After the murder of Sato, Kyoichi Yamaoka took over and the documentary was completed in November 1985, then premièred a month later.

Yamaoka in turn was murdered by a member of the Kokusui-kai-kei Kanamachi-ikka Kinryu-gumi (国粋会系金町一家金竜組) on January 13, 1986.

Screenings

The film has been the focus of a "screening movement" to present the film in Japan and abroad.[3] Among other places, it has been screened at the 1997 Yamagata International Documentary Film Festival,[4] as well as in New York[5] and Kraków.[6] The film is not available on DVD (except for backup purposes) or commercialized in any format, the only way to watch it is to attend a screening.

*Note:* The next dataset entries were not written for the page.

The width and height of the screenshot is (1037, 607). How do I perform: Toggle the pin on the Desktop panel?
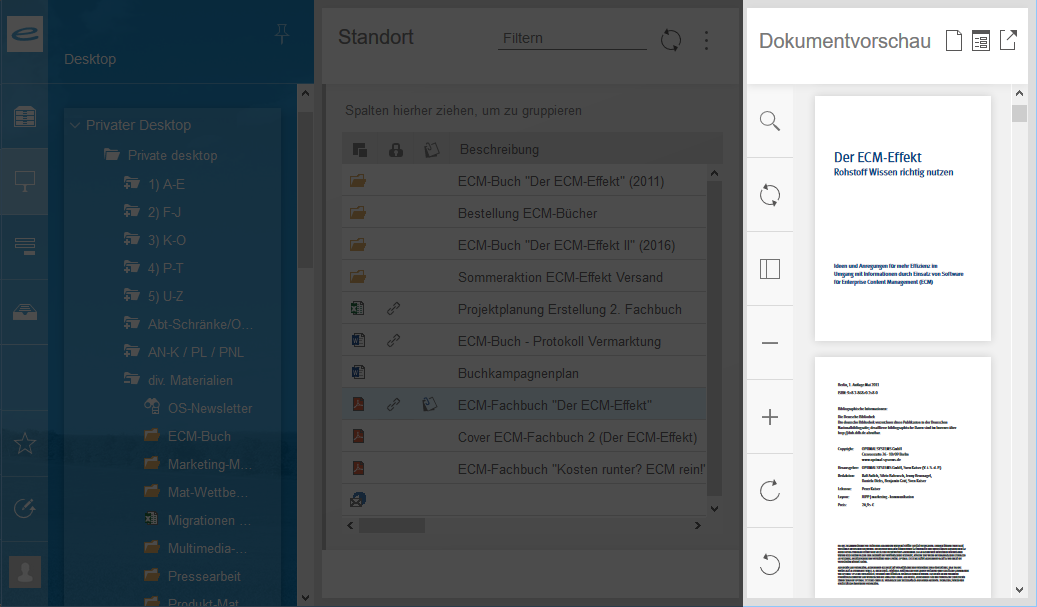pos(282,35)
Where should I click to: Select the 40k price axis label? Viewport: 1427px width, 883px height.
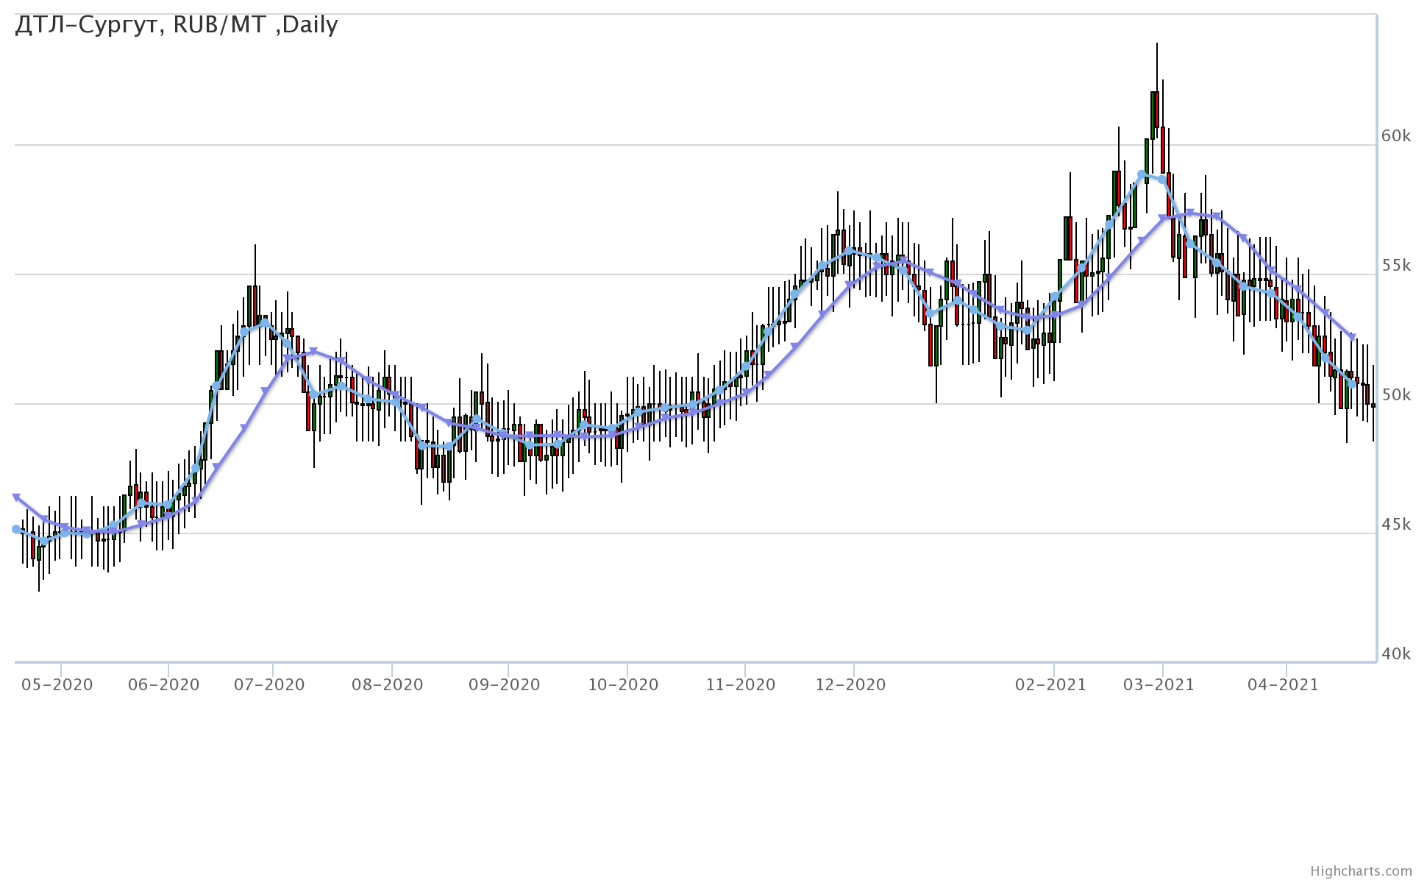(1396, 654)
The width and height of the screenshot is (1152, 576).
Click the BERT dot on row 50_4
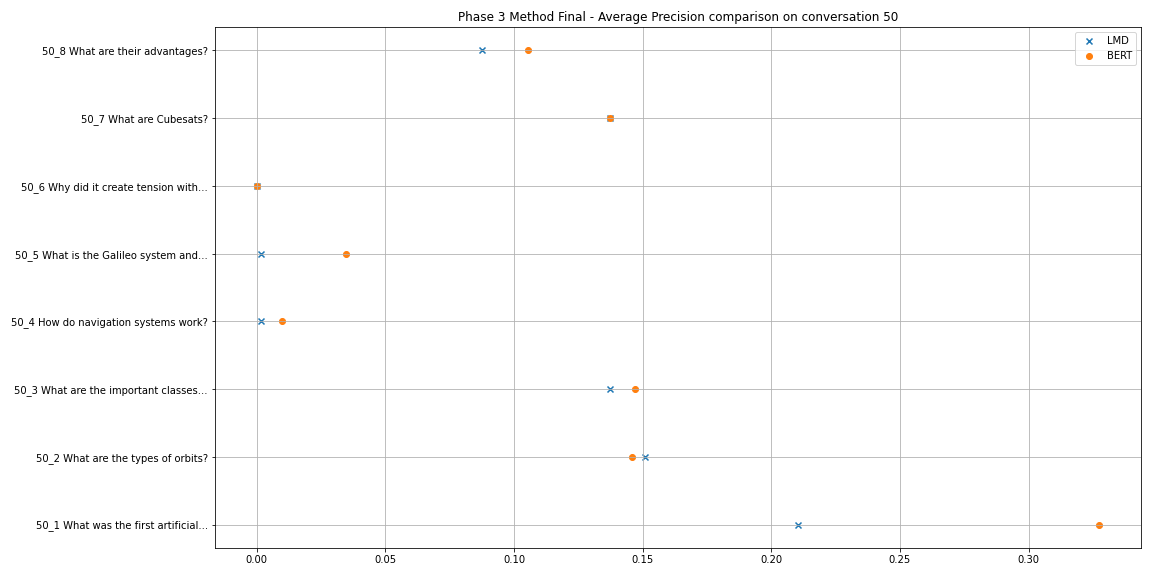point(282,321)
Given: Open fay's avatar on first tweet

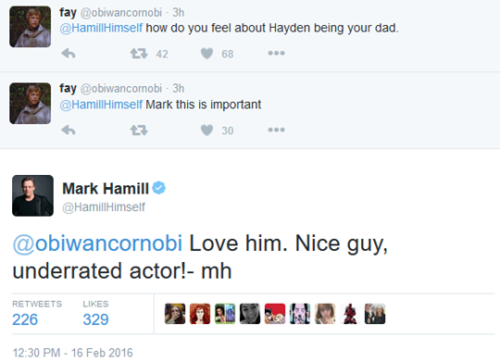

Yamaoka's notes and essays were published as a book in 1996.[7]

External links

Notes and References

  1. Book: Kohso, Sabu. Japan after Japan: social and cultural life from the recessionary 1990s to the present. Tomiko Yoda, Harry D. Harootunian. Duke University Press. 2006. Asia-Pacific: culture, politics, and society. 423–424. Angelus Novus in Millennial Japan. 0-8223-3813-0. https://books.google.com/books?id=X3AUhtsF-UoC&pg=PA423. 2015-08-11.
  2. Web site: 「山谷」制作上映委員会. 8 April 2015.
  3. Web site: Kohso. Sabu. Ciné-activism in an Archipelagic World. Bordersphere. 12 August 2015.
  4. Web site: YAMA--Attack to Attack. Yamagata International Documentary Film Festival. 12 August 2015.
  5. Sakai. Takafumi. Nyū Yōku ni okeru Yama—Yararetara yarikaese. Impaction. 2005. 145. 78–83.
  6. http://wiedzaiwladza.pl/yama-yararetara-yarikaese/
  7. Book: Yamaoka. Kyōichi. Yama, yararetara yarikaese. 1996. Gendai Kikakushitsu. Tōkyō. 4773895179. 35104958. Shohan..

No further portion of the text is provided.